Real life cowboys were laborers. The cowboys in books and movies, though, tended to be ranch owners, not ranch hands. That gave them ownership, i.e. a fixed stake in the land, as well as money, power, prestige, and the tools of their trade. The parallel is not exact, but you can think of media cowboys as the ancestors to the crews in Star Trek. There are the upper class, the cowboys/officers, who have all the adventures and live to participate in the next one, and the lower class, the ranchhands/redshirts, who are in the plot to die picturesque deaths. That formula was perfect from the beginning and so never changed.

You also can make a Star Wars parallel, in which individual entrepreneurs have the freedom to go have adventures, so that Buffalo Bill equals Han Solo. Freedom remains the key point. They don’t have bosses telling them they need to do their chores.

So some of the Old (if not so Wild) West overlapped with Hollywood. I remember a Young Indiana Jones episode in which Indy worked on a John Ford silent. And was amazed to meet Wyatt Earp.

Two of Wyatt Earp’s pallbearers (in 1929) were Western film actors, Tom Mix and William S. Hart. The change from truth to myth seems to have been incredibly rapid.

The arrival of families was probably the largest factor in “taming” the west. (And yes, the traditional lore is overblown). When it is mostly men driving cattle, fighting Indians, or prospecting for gold, there are towns that spring up to provide supplies to these men. These men are also interested in saloons, whorehouses, and gambling. When men get drunk, they tend to fight.
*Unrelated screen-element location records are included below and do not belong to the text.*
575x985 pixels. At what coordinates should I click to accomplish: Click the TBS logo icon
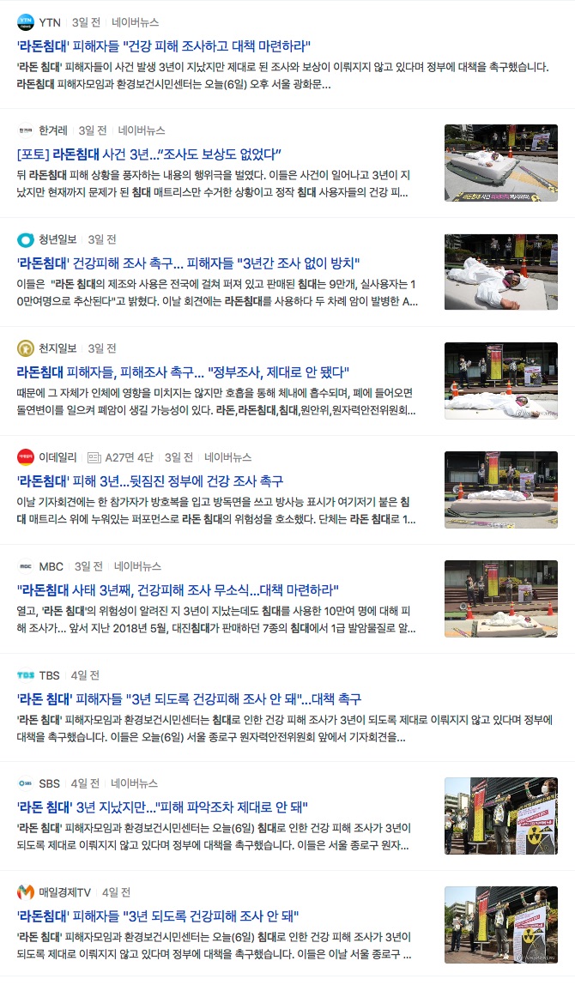(x=25, y=675)
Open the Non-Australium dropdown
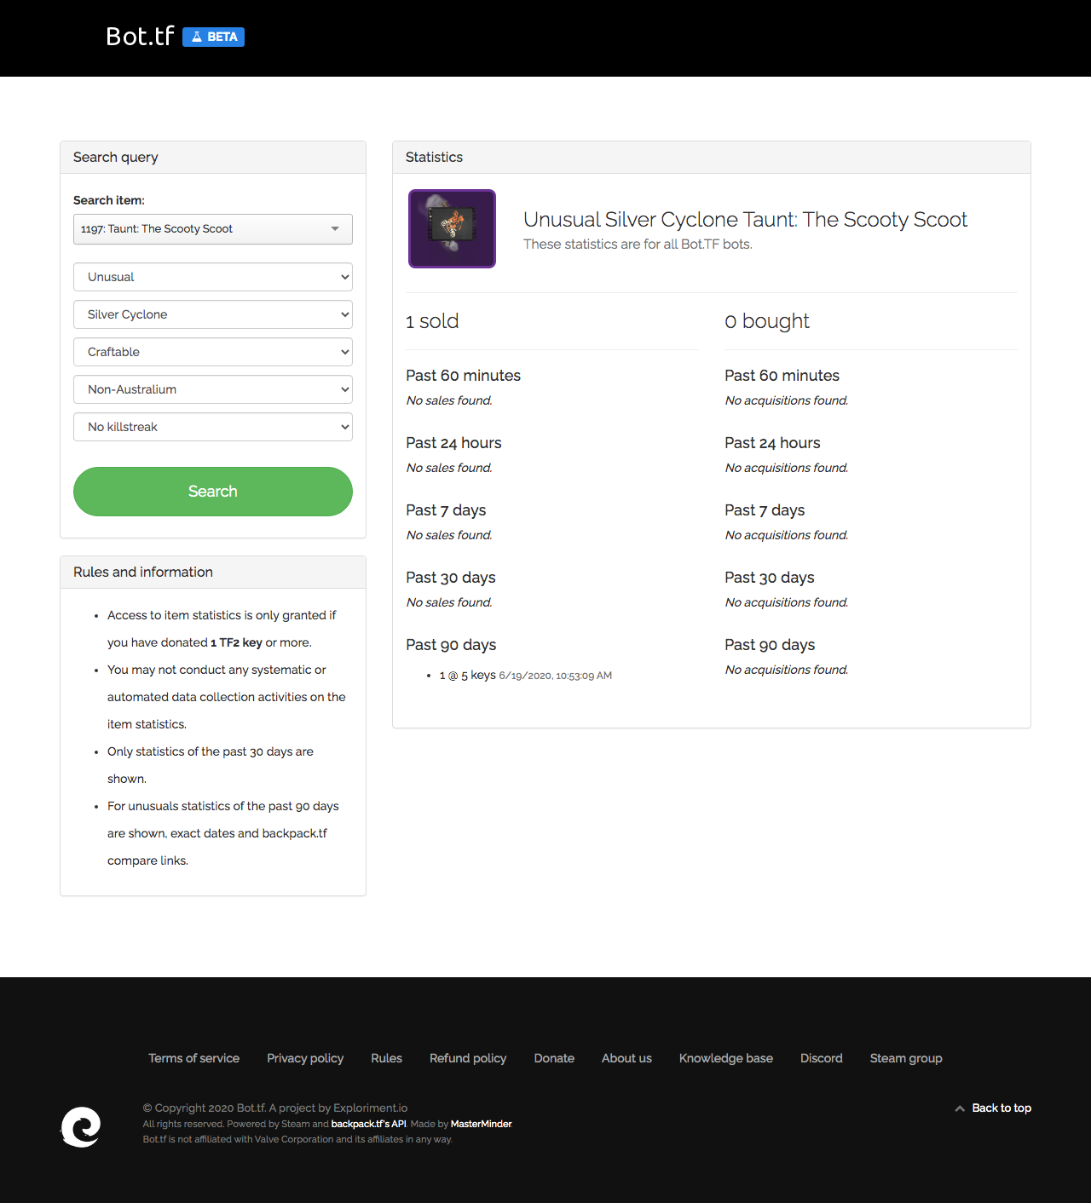This screenshot has height=1203, width=1091. pyautogui.click(x=213, y=389)
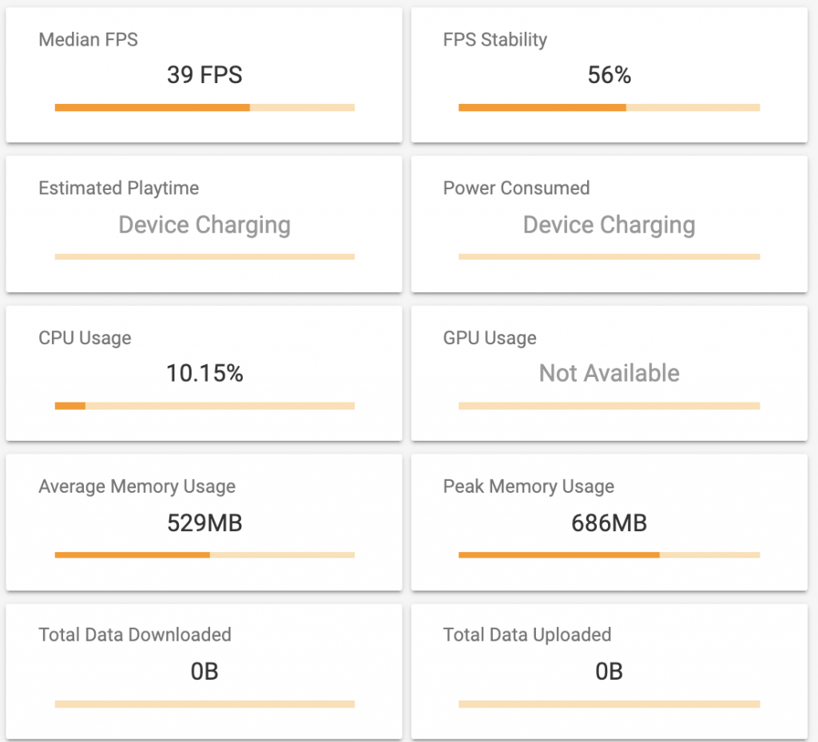Click the GPU Usage Not Available text
The height and width of the screenshot is (742, 818).
click(x=609, y=373)
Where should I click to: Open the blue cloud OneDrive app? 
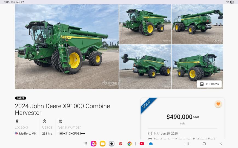[x=151, y=144]
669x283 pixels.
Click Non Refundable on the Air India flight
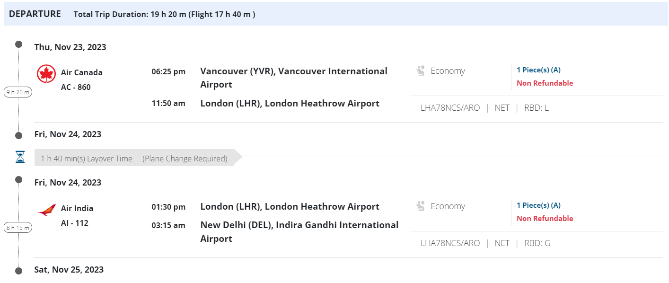click(x=545, y=219)
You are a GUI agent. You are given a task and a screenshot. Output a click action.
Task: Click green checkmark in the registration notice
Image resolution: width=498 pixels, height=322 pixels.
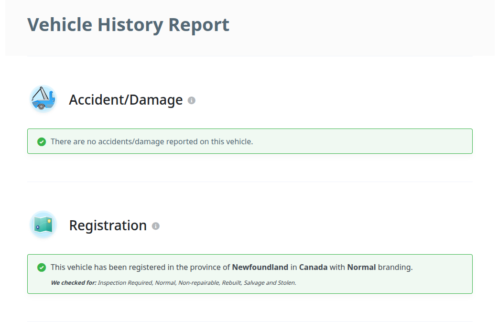(x=42, y=268)
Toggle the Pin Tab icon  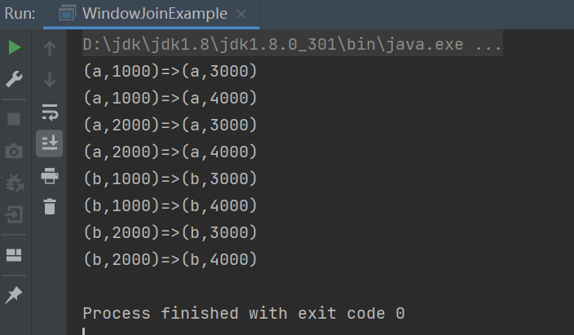(x=15, y=295)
When wives show up they put a stop to all that shit, posthaste. This fine tradition continues to the present. :slight_smile:

Until the 1950s, Los Angeles County was the top agricultural county in the nation.

This. 1880-1890 is a good time-period for the rapid spread of this new technology, and it is what effectively ended the open range aspect of the Wild West. 1884 and the end of the Fence Cutter’s Wars in Texas, for a precise year.

The start date was the question I had while reading this thread. It always amazes me how short the time period was that is represented by so much of our “cowboys and Indians” cultural memory. The pony express and cattle drives lasted for ridiculously short periods. Lewis and Clark was in 1803. The gold strike in '49. The transcontinental railroad in the 60s. The Indian wars primarily after the Civil War.

I’d probably put the start date closer to 1849, when large numbers of people started traversing the plains. If we accept an end date of 1900, that would be a MAXIMUM of 50 years. More realistically, I’d estimate the "high " western age to have been far shorter - maybe from 1870-95 at the most. An awfully short period, given the primacy so much of the imagery continues to have in American minds.

1849 did see large numbers traversing the plains, but the key word there is traversing. The plains were places of misery and death to be crossed as quickly as possible to get to California for the Gold Rush. I’m sure a few people got stopped along the way but not a historically important number.

The wagon train era had already started by then, with the Oregon Territory under control by 1846. Thousands of cattle were moved west with them. The cattle greatly outnumbered the people.

Your personal definition counts most. Do these small starts get included or does the era wait until after the Civil War when the remnants of Union troops were put into the Indian wars to “pacify” the territory for settlers?

The ending is even fuzzier. You could pick dates anywhere from 1890 with Wounded Knee to the beginning of WWI.

Western civilization ended? I must have missed it. I thought I was living in it.

Though I know it was in decline for a while, but it picked up again.

As for cowboys, at least in the time of Tombstone , AZ: “In that time and region, the term “cowboy” generally meant an outlaw. Legitimate cowmen were referred to as cattle herders or ranchers.”

I always thought the Wild West ended when the various territories were finally incorporated into States.

The absolute last gasp of the Wild West may have been Pancho Villa’s “bandito” raid against Columbus, New Mexico in 1916, and the famous(ly failed) US Army expedition against him that ended when the US entered World War One in 1917.